Bruno Milanez, professor da Universidade Federal de Juiz de Fora (UFJF) e um dos autores do estudo sobre o PL, destacou que o fundo pode ser utilizado para minerais não críticos e para atividades básicas como extração e beneficiamento, desviando recursos da industrialização.
O artigo 36 do PL define que os investimentos obrigatórios em pesquisa e inovação incluem geofísica, mapeamento geológico, pesquisa mineral, extração, beneficiamento e transformação mineral.
O Inesc apontou que o PL cria acesso preferencial ao Fundo Clima, o que poderia facilitar o acesso das mineradoras ao crédito climático, mas também possibilitar desvio de recursos para produção de concentrado de minério de ferro, por exemplo.
A associação teme efeitos ambientais da mineração de terras raras no país.
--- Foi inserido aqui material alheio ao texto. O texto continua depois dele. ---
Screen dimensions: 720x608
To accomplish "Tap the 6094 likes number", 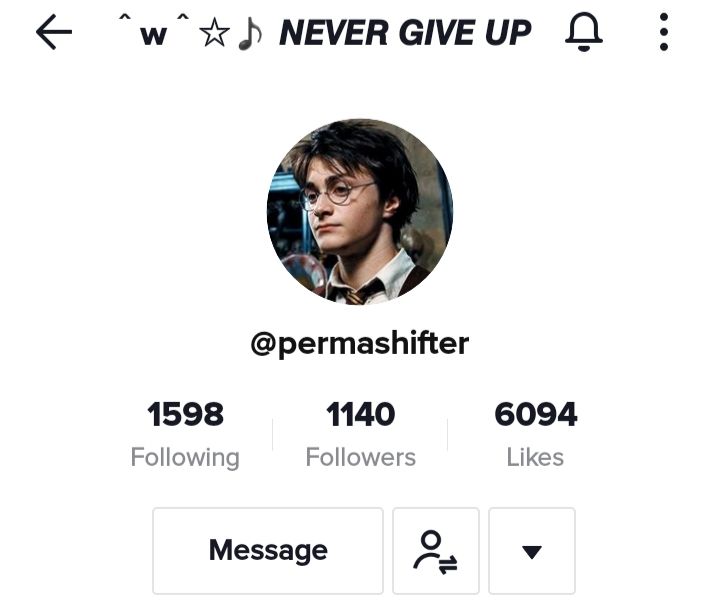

Destacou que não há vantagens econômicas concretas para municípios produtores, enquanto os impactos ambientais e a demanda hídrica são elevados, assim como a compensação financeira é insignificante.
O Inesc ainda criticou mecanismos de financeirização previstos, como contratos de streaming e royalties privados, que podem reduzir a participação pública por meio de alavancagem financeira do setor.
Esses contratos podem restringir a destinação de minerais críticos para a indústria nacional. Segundo o Instituto, isso prejudica a soberania e estratégia nacional com minerais críticos ao facilitar fornecimento a preços baixos para empresas estrangeiras.
Bruno Milanez observa que o PL impõe novas obrigações à Agência Nacional de Mineração (ANM), que segundo ele está subfinanciada e não consegue garantir nem a fiscalização básica dos royalties.
A Amig também manifestou preocupação com a falta de capacidade da ANM para monitorar e regular o setor, citando deficiência em servidores, fiscais, investimentos tecnológicos, sistemas de monitoramento e estrutura operacional.